__Text segment__
⁂

The SEO game changes constantly. Between Google ranking algorithms (and upcoming search engine contenders like DuckDuckGo) it can be a challenge to keep on top. So what will search engine optimisation look like in 2019?
User Experience Signals and Google RankBrain
Google is smart. They understand that user experience is indicative of webpage quality – and they want to reward quality.
Google uses an AI algorithm they call RankBrain. Essentially, RankBrain is a machine-learning tool that Google uses to sort and rank search results, based on user experience of the webpage. If a user spends a long time looking at your blog, and then eventually clicks through to your services, RankBrain notices. The result? A ranking boost. Likewise, if you land on a webpage that doesn’t answer your search query, and immediately bounce, Google notices. And if enough people do it, the ranking for that page drops.
We know that Google use a wide range of tools to determine ranking factor. RankBrain, as announced by Google, is now the third most important tool Google use to determine ranking. So, user experience is king.
Optimise your website for Mobile-First indexing
Recently, Google announced that they will be migrating websites to mobile-first indexing. Traditionally, Google ‘s internal crawling, indexing, and ranking systems typically used the desktop version of a webpage’s content. Now, Google will crawl the desktop and mobile version of your site separately, with mobile being the primary index.
What’s the reasoning? Mobile, now, is the dominant way users perform searches. That has startling implications for webmasters. To ensure your ranking doesn’t slip, your website should be well optimised for mobile. That means (among other things) being lightweight, highly responsive to screen-size, and fast.

⁂

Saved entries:
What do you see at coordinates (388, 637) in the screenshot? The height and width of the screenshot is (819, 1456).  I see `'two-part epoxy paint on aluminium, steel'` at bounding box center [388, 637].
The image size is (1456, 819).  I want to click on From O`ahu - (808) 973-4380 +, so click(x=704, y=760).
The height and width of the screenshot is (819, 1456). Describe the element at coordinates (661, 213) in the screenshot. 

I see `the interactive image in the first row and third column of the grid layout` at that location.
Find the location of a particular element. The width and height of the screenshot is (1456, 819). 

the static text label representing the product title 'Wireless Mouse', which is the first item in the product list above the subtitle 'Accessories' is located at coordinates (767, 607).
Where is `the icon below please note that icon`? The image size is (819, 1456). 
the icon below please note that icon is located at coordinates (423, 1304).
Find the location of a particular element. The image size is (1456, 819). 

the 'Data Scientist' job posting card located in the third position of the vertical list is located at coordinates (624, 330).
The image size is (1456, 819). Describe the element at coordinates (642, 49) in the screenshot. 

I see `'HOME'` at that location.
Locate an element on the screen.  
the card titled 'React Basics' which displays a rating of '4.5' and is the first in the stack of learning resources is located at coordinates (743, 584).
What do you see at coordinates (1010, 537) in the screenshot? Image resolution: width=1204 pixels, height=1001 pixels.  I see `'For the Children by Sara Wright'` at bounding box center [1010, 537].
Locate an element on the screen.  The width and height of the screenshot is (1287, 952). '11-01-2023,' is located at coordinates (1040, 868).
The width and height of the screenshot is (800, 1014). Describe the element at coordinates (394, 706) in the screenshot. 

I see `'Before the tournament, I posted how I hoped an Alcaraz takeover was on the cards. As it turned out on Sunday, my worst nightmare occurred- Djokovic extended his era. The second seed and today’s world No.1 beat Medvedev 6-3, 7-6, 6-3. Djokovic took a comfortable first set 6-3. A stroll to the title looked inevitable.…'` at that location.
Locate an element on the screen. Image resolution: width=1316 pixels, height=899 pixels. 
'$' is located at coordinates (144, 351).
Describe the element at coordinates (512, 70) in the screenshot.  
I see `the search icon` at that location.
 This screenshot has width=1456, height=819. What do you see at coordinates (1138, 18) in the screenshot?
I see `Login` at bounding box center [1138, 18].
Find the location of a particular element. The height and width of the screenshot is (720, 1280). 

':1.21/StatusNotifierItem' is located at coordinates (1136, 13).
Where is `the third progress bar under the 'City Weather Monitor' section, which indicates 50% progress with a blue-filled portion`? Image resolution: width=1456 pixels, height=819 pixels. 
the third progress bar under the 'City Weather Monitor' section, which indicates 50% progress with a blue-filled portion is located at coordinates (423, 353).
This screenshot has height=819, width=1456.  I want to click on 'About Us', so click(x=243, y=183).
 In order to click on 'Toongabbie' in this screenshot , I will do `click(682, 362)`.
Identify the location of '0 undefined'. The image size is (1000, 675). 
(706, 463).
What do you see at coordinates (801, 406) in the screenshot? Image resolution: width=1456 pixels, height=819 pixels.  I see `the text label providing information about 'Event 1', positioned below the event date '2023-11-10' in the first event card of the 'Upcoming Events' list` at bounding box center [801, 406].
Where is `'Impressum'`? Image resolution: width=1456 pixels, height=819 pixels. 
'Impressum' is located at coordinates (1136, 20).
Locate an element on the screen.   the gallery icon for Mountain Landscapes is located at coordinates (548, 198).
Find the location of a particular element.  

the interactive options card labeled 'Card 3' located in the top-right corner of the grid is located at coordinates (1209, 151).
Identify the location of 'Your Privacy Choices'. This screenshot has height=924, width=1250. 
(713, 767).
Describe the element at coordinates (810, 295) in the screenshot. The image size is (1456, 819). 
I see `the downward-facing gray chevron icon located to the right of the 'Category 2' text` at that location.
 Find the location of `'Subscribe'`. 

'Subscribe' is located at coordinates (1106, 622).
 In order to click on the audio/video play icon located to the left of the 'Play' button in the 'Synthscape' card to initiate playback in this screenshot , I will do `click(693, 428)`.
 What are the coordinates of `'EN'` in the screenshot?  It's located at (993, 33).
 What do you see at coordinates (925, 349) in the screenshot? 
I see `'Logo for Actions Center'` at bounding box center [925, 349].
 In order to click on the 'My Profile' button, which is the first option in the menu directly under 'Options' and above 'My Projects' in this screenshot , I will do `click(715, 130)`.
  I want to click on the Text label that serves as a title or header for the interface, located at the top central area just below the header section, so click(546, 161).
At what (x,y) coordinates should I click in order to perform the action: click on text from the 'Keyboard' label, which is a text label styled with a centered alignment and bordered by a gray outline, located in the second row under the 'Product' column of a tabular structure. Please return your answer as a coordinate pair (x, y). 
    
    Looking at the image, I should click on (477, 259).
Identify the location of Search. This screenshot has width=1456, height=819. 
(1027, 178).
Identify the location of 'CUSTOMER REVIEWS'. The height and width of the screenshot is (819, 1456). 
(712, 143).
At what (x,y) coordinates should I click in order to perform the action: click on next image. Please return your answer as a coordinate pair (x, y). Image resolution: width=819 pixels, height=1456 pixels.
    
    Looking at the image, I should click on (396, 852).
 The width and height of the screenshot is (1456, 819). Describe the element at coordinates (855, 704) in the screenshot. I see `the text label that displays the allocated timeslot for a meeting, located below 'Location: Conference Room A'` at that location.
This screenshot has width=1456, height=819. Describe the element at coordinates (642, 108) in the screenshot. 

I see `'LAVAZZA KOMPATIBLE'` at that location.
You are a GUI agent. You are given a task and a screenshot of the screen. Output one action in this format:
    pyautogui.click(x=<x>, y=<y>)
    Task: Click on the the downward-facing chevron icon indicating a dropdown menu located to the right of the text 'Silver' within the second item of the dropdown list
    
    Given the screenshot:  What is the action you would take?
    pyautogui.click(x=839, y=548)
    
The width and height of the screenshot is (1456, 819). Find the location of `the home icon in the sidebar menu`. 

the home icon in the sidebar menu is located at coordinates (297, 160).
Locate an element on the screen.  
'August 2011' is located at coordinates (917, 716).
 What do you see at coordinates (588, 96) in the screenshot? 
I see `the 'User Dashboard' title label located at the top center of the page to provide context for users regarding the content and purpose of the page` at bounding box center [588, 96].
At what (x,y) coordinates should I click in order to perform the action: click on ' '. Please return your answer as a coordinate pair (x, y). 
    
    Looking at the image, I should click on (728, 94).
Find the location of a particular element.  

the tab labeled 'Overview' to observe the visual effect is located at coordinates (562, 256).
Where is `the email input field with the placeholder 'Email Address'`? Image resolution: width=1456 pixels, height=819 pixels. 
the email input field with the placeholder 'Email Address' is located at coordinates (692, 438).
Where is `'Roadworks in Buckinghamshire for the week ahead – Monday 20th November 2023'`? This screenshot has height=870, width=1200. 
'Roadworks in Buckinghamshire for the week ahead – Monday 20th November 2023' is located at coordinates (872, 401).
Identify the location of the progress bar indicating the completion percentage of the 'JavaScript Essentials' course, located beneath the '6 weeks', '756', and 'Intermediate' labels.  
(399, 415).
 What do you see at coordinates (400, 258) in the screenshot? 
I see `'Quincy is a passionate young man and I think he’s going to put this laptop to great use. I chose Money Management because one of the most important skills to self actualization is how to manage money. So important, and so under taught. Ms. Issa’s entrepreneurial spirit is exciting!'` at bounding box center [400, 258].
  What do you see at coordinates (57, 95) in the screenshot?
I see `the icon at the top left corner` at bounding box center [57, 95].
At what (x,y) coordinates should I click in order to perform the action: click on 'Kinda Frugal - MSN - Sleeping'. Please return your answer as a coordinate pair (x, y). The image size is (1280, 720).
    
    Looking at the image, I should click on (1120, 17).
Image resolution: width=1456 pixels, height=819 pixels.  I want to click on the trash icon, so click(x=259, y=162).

⁂

According to the SEO text, how important is RankBrain among the tools Google uses to determine ranking?

It is the third most important tool Google uses to determine ranking.